Making the day's catch. (photo: hartanto)

With Labor Day coming up I wonder if we all have celebrated our own, or others’, work with the respect it deserves. There were times in my career when I waited on tables, times I did work that took more time than brains, and times when I worked in the garden and got really dirty.  I recall that I was glad for the work, and often enjoyed that kind of work. I also realized from time to time that it was work others looked down on.

One of the ‘aha’ moments of seeing myself regarded as somewhat beneath societal norms was a day I was working in the garden, not at all spiffy clean, when a neighbor came over to chat. As we were talking, she said something about ‘oh, but you enjoy this sort of thing’, and it came home to me that I was being put in my place as inferior. It was funny to me, at the time, but if I’d been competing for a place in her bridge club, it could have been crushing.

The several years I worked with a tourist pony farm on Chincoteague, VA, involved mucking up and a lot of lifting and pushing wheelbarrows about.   I enjoyed it thoroughly, and got into terrific physical condition. It didn’t impress everyone in my family favorably, though, and I did hear one remark about ‘going from shirt sleeves to shirt sleeves in one generation’, meant to make me feel ashamed.  No, it didn’t at all.

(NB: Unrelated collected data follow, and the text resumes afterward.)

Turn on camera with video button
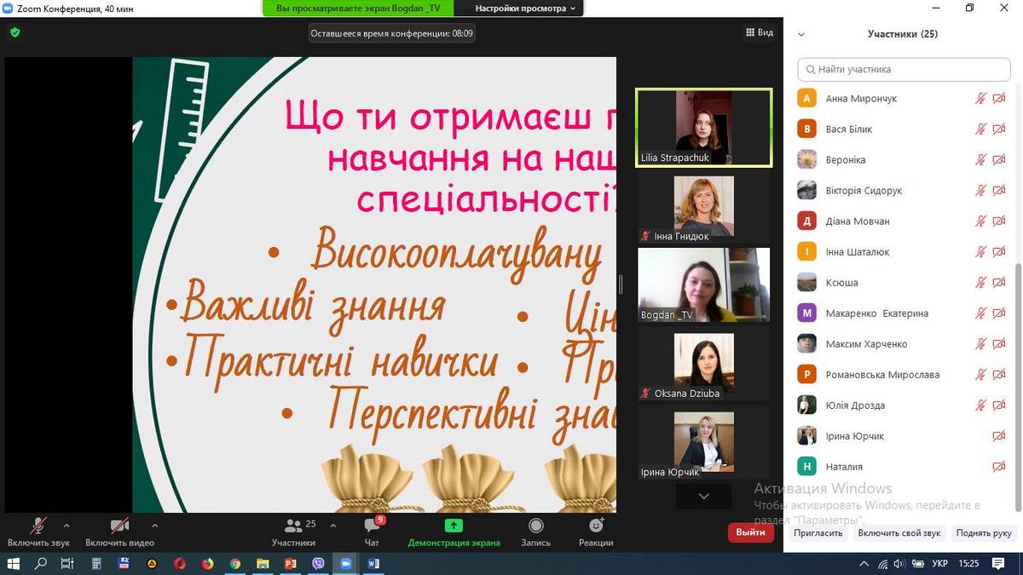This screenshot has height=575, width=1023. click(x=119, y=526)
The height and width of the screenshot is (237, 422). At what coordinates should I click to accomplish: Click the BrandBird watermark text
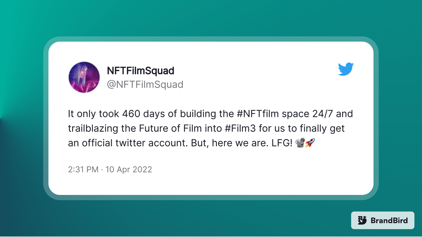(x=389, y=220)
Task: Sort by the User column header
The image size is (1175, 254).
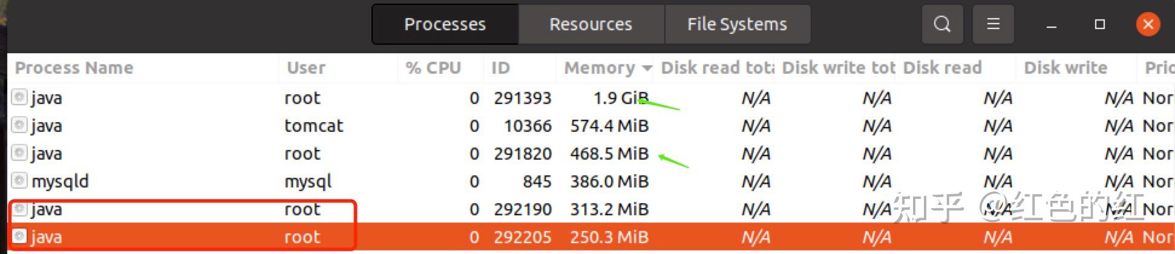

There are simply attitudes toward manual labor that we can’t and shouldn’t accept, but encounter every day in subtle and not so subtle ways.  They go back to the royal traditions, that set the rulers up as being part of the gods’ social set, I believe. In ancient China, the rulers did not lift a hand, and grew fingernails to ghastly lengths to show that they literally never lifted a finger.    In ancient Rome, the gentry were carted about in litters by their slaves, while in India and surrounding nations, rulers’ howdahs were borne on elephants.

The work of laborers was not given any respect in barbaric, or feudal, societies. That they could demand it of others and escape it themselves was evidently a source of pride to the gentry, before the conception of democratic society was elevated in recent, and modern, times.

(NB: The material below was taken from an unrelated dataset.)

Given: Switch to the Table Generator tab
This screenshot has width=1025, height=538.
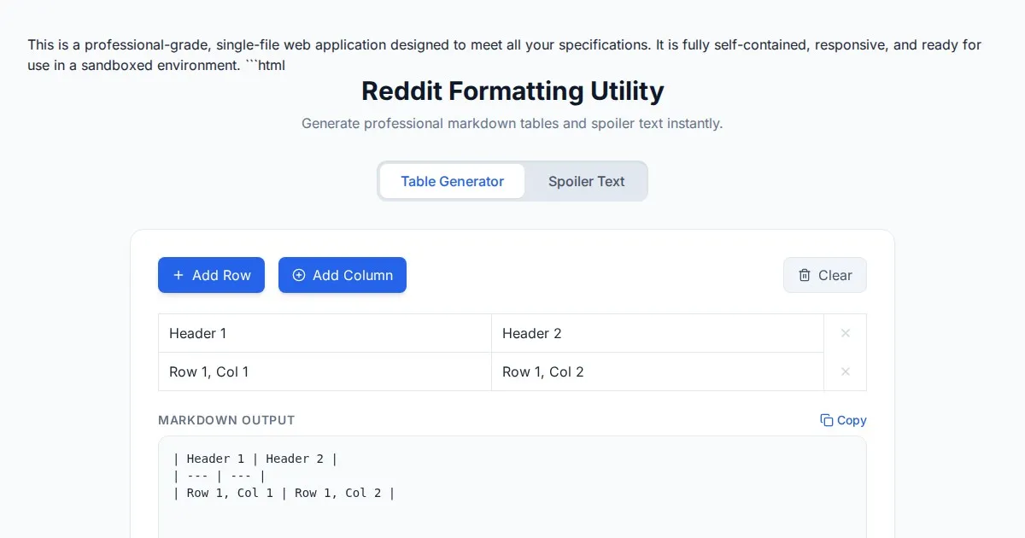Looking at the screenshot, I should (x=452, y=181).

Toting that bale. (photo: alessandro silipo)

Some of that disdain for work still remains, it seems, and we find it interjected into ads that represent expensive goods as part of a regal lifestyle. Working in an attorneys’ office I once had a suit go through my hands that was brought because there was not actual room service by lackeys in a luxury resort, although it had been pictured in the ads the suit bringers had been enticed by.

Those of us here are pretty bright and functional, but I find that we respect particularly the kind of skill that can fix things. Last week, when eCAHNomics had a sump pump emergency, there were several commenters here who could give her real insight into electrical malfunction and fixing methods, and a bunch of us commented about being inspired with real pride in being people with working experience.  What healthy attitude that represents.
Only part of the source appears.